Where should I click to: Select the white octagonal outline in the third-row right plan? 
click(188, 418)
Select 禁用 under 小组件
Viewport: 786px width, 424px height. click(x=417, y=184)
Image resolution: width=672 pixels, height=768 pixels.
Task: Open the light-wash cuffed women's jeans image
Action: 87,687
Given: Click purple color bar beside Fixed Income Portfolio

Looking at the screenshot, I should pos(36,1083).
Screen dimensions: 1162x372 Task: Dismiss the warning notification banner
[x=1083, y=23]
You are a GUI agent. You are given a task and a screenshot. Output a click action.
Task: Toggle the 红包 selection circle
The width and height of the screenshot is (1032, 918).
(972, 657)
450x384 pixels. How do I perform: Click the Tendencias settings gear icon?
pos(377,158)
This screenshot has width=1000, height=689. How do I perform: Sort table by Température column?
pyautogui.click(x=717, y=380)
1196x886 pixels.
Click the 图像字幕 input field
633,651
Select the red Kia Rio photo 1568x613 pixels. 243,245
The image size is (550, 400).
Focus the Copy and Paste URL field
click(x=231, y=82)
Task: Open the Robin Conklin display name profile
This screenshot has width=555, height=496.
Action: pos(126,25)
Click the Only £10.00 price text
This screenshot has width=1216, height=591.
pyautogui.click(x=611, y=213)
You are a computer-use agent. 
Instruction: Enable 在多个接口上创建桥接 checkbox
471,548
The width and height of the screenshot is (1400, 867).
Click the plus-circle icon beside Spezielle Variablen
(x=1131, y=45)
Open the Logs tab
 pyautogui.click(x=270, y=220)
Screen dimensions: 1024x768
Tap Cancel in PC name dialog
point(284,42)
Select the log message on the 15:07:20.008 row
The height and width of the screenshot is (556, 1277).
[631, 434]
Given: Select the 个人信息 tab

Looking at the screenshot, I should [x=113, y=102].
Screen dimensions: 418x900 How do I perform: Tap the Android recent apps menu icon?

_____

Output the records once more, exactly as they stand.

Where should I click to: Select the white octagonal outline in the third-row right plan? 
click(188, 418)
Select 禁用 under 小组件
Viewport: 786px width, 424px height. click(x=417, y=184)
Image resolution: width=672 pixels, height=768 pixels.
Task: Open the light-wash cuffed women's jeans image
Action: 87,687
Given: Click purple color bar beside Fixed Income Portfolio

Looking at the screenshot, I should pos(36,1083).
Screen dimensions: 1162x372 Task: Dismiss the warning notification banner
[x=1083, y=23]
You are a GUI agent. You are given a task and a screenshot. Output a click action.
Task: Toggle the 红包 selection circle
The width and height of the screenshot is (1032, 918).
(972, 657)
450x384 pixels. How do I perform: Click the Tendencias settings gear icon?
pos(377,158)
This screenshot has width=1000, height=689. How do I perform: Sort table by Température column?
pyautogui.click(x=717, y=380)
1196x886 pixels.
Click the 图像字幕 input field
633,651
Select the red Kia Rio photo 1568x613 pixels. 243,245
The image size is (550, 400).
Focus the Copy and Paste URL field
click(x=231, y=82)
Task: Open the Robin Conklin display name profile
This screenshot has width=555, height=496.
Action: pos(126,25)
Click the Only £10.00 price text
This screenshot has width=1216, height=591.
pyautogui.click(x=611, y=213)
You are a computer-use agent. 
Instruction: Enable 在多个接口上创建桥接 checkbox
471,548
The width and height of the screenshot is (1400, 867).
Click the plus-circle icon beside Spezielle Variablen
(x=1131, y=45)
Open the Logs tab
 pyautogui.click(x=270, y=220)
Screen dimensions: 1024x768
Tap Cancel in PC name dialog
point(284,42)
Select the log message on the 15:07:20.008 row
The height and width of the screenshot is (556, 1277).
[631, 434]
Given: Select the 个人信息 tab

Looking at the screenshot, I should [x=113, y=102].
Screen dimensions: 418x900 How do I perform: Tap the Android recent apps menu icon?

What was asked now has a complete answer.